3. Common Modeling Methods for Local Interaction

(1) Geometry-Based Perception Models

  • Circular Perception Model: The simplest approach, where all objects within the agent's perception range are treated equally.
    • Disadvantage: Cannot reflect the directionality of the field of view, potentially overestimating rearward perception capability.
  • Sector Perception Model: Combines perception radius and field of view angle, better aligning with human visual characteristics.
    • Implementation: Determines if a target is within the sector area via geometric calculations.

(2) Physics-Based Occlusion Handling

  • Detects line-of-sight occlusion via Ray Casting or Ray Tracing:
    • If an obstacle exists between the agent and the target, the target is invisible.
    • Examples: Wall occlusion, partial occlusion by crowds.

(3) Attention-Based Dynamic Filtering

  • Agents dynamically adjust their perceptual focus based on current state:
    • Panic State: May pay more attention to the movement direction of others while ignoring exit signs.
    • Herd Behavior: Prioritizes perceiving the movement trends of the majority.

4. Design of Local Interaction Rules

Perceptual information needs to be translated into behavioral decisions. Common interaction logic includes:

  1. Collision Avoidance Rule: Uses the positions and velocities of other agents within the perception range to calculate collision risk and adjust direction.
  2. Following Behavior: If the movement direction of an agent ahead aligns with one's own goal, one may choose to follow to reduce decision-making cost.
  3. Crowd Avoidance: Actively detours or slows down when perceiving local density exceeding a threshold.
  4. Information Transmission: Influences decisions of nearby agents by transmitting emergency information (e.g., "exit closed") via auditory or visual means.

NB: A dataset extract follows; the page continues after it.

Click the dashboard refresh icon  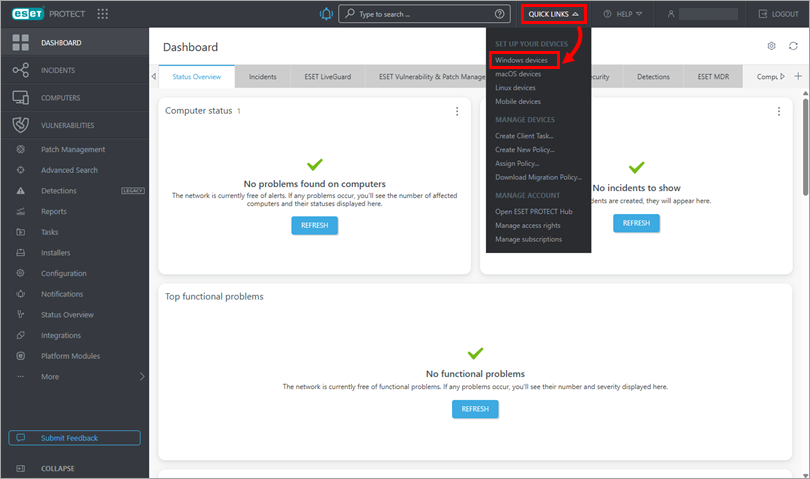click(x=793, y=46)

5. Model Implementation Steps (Taking Sector Perception as an Example)

Step 1: Determine Agent State

  • Input: Agent position \((x_i, y_i)\), orientation angle \(\phi_i\), visual field parameters \((r, θ)\).

Step 2: Filter Objects Within Perception Range

  • For another agent or obstacle \(j\):
    • Calculate distance \(d_{ij} = \sqrt{(x_j - x_i)^2 + (y_j - y_i)^2}\).
    • If \(d_{ij} > r\), ignore object \(j\).
    • Calculate relative angle \(\alpha_{ij} = \text{atan2}(y_j - y_i, x_j - x_i)\).
    • If \(|\alpha_{ij} - \phi_i| > θ/2\), ignore object \(j\) (outside the field of view angle).

Step 3: Handle Occlusion Effects

  • Cast a ray from agent \(i\) to object \(j\). If the ray intersects with an obstacle, object \(j\) is invisible.

Step 4: Information Weighting and Decision Making

  • Assign a weight to each visible object (e.g., higher weight for closer distance).
  • Comprehensively calculate the movement direction based on weights (e.g., superposition of collision avoidance vectors, attraction to the target point).

6. Challenges and Optimization Directions

  1. Computational Efficiency: Pairwise detection complexity in large-scale crowds is \(O(n^2)\). Spatial partitioning (e.g., quadtrees, grid indexing) is needed to accelerate queries.
  2. Behavioral Realism: Introduce psychological experimental data to calibrate perception parameters (e.g., field of view contraction in panic states).
  3. Dynamic Environment Adaptation: Perception range adapts to environmental changes (e.g., visual range shrinks in dense smoke, reliance on hearing increases).

7. Application Example

In a fire evacuation simulation:

  • Agents' perception range is affected by smoke concentration, possibly allowing identification of only nearby exit signs.
  • Local interaction leads to "blind following": some agents follow the crowd because they cannot see the exit, even if the crowd direction is suboptimal.
  • By adjusting perception parameters, the effectiveness of different guidance strategies (e.g., sound and light alarms) can be evaluated.

Through fine-grained modeling of perception and interaction, simulations can more realistically predict crowd dynamics, providing a basis for emergency management.